═══ GIVEN RECORDS

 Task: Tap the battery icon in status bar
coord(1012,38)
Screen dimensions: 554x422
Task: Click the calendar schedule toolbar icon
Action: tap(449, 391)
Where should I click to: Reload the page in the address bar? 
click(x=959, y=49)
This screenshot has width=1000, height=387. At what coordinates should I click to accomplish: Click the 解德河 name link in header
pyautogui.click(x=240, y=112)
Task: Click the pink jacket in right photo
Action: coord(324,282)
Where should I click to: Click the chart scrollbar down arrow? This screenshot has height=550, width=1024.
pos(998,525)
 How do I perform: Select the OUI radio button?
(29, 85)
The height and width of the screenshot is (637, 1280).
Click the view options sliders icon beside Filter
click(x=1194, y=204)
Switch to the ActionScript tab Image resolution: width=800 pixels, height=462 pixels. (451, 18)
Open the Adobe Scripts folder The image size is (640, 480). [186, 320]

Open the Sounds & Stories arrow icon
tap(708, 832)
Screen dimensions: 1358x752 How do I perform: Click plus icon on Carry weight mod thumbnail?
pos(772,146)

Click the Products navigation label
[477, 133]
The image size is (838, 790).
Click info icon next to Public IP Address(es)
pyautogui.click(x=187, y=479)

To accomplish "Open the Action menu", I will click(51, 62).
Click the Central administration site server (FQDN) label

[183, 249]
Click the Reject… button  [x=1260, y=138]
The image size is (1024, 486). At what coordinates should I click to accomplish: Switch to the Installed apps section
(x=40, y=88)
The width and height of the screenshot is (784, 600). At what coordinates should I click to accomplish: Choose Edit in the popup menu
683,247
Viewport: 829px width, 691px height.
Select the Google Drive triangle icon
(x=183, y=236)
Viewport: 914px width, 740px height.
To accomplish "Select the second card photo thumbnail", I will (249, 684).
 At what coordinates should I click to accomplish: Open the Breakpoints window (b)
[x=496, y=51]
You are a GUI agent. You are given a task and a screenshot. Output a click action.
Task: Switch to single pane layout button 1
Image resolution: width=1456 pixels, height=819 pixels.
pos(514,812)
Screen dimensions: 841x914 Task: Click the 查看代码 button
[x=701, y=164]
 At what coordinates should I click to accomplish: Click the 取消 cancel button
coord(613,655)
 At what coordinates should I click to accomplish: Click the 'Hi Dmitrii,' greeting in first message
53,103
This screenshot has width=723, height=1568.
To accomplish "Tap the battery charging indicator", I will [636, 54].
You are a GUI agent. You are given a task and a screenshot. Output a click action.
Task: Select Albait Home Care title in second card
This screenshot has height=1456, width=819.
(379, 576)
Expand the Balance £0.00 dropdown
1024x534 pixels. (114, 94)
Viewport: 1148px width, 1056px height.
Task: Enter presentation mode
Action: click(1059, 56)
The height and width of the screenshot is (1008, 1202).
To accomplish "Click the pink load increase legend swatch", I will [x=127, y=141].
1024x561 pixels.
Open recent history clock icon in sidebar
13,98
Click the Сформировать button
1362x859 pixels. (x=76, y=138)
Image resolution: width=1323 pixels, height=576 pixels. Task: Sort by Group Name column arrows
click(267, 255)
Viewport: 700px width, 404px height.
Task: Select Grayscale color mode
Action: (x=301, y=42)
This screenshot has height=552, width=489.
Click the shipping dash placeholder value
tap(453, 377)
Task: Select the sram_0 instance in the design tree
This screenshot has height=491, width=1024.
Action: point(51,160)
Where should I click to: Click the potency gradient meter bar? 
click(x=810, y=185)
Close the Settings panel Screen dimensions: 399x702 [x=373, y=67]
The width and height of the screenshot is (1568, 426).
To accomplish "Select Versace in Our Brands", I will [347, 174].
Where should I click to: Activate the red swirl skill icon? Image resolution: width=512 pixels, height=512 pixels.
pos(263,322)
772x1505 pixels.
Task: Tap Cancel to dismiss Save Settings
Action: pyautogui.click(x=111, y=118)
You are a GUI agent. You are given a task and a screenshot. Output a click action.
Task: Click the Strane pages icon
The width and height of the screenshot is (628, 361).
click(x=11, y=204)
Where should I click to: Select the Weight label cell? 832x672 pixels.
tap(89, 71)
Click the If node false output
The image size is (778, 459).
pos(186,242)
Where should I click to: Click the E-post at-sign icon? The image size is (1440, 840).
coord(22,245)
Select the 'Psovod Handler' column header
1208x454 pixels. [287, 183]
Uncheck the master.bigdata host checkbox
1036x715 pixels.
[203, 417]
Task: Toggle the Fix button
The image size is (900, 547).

══════

EXERCISE PROMPT
For each record above, print an exact copy.

SOLUTION BELOW
 Task: Tap the battery icon in status bar
coord(1012,38)
Screen dimensions: 554x422
Task: Click the calendar schedule toolbar icon
Action: tap(449, 391)
Where should I click to: Reload the page in the address bar? 
click(x=959, y=49)
This screenshot has width=1000, height=387. At what coordinates should I click to accomplish: Click the 解德河 name link in header
pyautogui.click(x=240, y=112)
Task: Click the pink jacket in right photo
Action: coord(324,282)
Where should I click to: Click the chart scrollbar down arrow? This screenshot has height=550, width=1024.
pos(998,525)
 How do I perform: Select the OUI radio button?
(29, 85)
The height and width of the screenshot is (637, 1280).
Click the view options sliders icon beside Filter
click(x=1194, y=204)
Switch to the ActionScript tab Image resolution: width=800 pixels, height=462 pixels. (451, 18)
Open the Adobe Scripts folder The image size is (640, 480). [186, 320]

Open the Sounds & Stories arrow icon
tap(708, 832)
Screen dimensions: 1358x752 How do I perform: Click plus icon on Carry weight mod thumbnail?
pos(772,146)

Click the Products navigation label
[477, 133]
The image size is (838, 790).
Click info icon next to Public IP Address(es)
pyautogui.click(x=187, y=479)

To accomplish "Open the Action menu", I will click(51, 62).
Click the Central administration site server (FQDN) label

[183, 249]
Click the Reject… button  [x=1260, y=138]
The image size is (1024, 486). At what coordinates should I click to accomplish: Switch to the Installed apps section
(x=40, y=88)
The width and height of the screenshot is (784, 600). At what coordinates should I click to accomplish: Choose Edit in the popup menu
683,247
Viewport: 829px width, 691px height.
Select the Google Drive triangle icon
(x=183, y=236)
Viewport: 914px width, 740px height.
To accomplish "Select the second card photo thumbnail", I will (249, 684).
 At what coordinates should I click to accomplish: Open the Breakpoints window (b)
[x=496, y=51]
You are a GUI agent. You are given a task and a screenshot. Output a click action.
Task: Switch to single pane layout button 1
Image resolution: width=1456 pixels, height=819 pixels.
pos(514,812)
Screen dimensions: 841x914 Task: Click the 查看代码 button
[x=701, y=164]
 At what coordinates should I click to accomplish: Click the 取消 cancel button
coord(613,655)
 At what coordinates should I click to accomplish: Click the 'Hi Dmitrii,' greeting in first message
53,103
This screenshot has width=723, height=1568.
To accomplish "Tap the battery charging indicator", I will [636, 54].
You are a GUI agent. You are given a task and a screenshot. Output a click action.
Task: Select Albait Home Care title in second card
This screenshot has height=1456, width=819.
(379, 576)
Expand the Balance £0.00 dropdown
1024x534 pixels. (114, 94)
Viewport: 1148px width, 1056px height.
Task: Enter presentation mode
Action: click(1059, 56)
The height and width of the screenshot is (1008, 1202).
To accomplish "Click the pink load increase legend swatch", I will [x=127, y=141].
1024x561 pixels.
Open recent history clock icon in sidebar
13,98
Click the Сформировать button
1362x859 pixels. (x=76, y=138)
Image resolution: width=1323 pixels, height=576 pixels. Task: Sort by Group Name column arrows
click(267, 255)
Viewport: 700px width, 404px height.
Task: Select Grayscale color mode
Action: (x=301, y=42)
This screenshot has height=552, width=489.
Click the shipping dash placeholder value
tap(453, 377)
Task: Select the sram_0 instance in the design tree
This screenshot has height=491, width=1024.
Action: point(51,160)
Where should I click to: Click the potency gradient meter bar? 
click(x=810, y=185)
Close the Settings panel Screen dimensions: 399x702 [x=373, y=67]
The width and height of the screenshot is (1568, 426).
To accomplish "Select Versace in Our Brands", I will [347, 174].
Where should I click to: Activate the red swirl skill icon? Image resolution: width=512 pixels, height=512 pixels.
pos(263,322)
772x1505 pixels.
Task: Tap Cancel to dismiss Save Settings
Action: pyautogui.click(x=111, y=118)
You are a GUI agent. You are given a task and a screenshot. Output a click action.
Task: Click the Strane pages icon
The width and height of the screenshot is (628, 361).
click(x=11, y=204)
Where should I click to: Select the Weight label cell? 832x672 pixels.
tap(89, 71)
Click the If node false output
The image size is (778, 459).
pos(186,242)
Where should I click to: Click the E-post at-sign icon? The image size is (1440, 840).
coord(22,245)
Select the 'Psovod Handler' column header
1208x454 pixels. [287, 183]
Uncheck the master.bigdata host checkbox
1036x715 pixels.
[203, 417]
Task: Toggle the Fix button
The image size is (900, 547).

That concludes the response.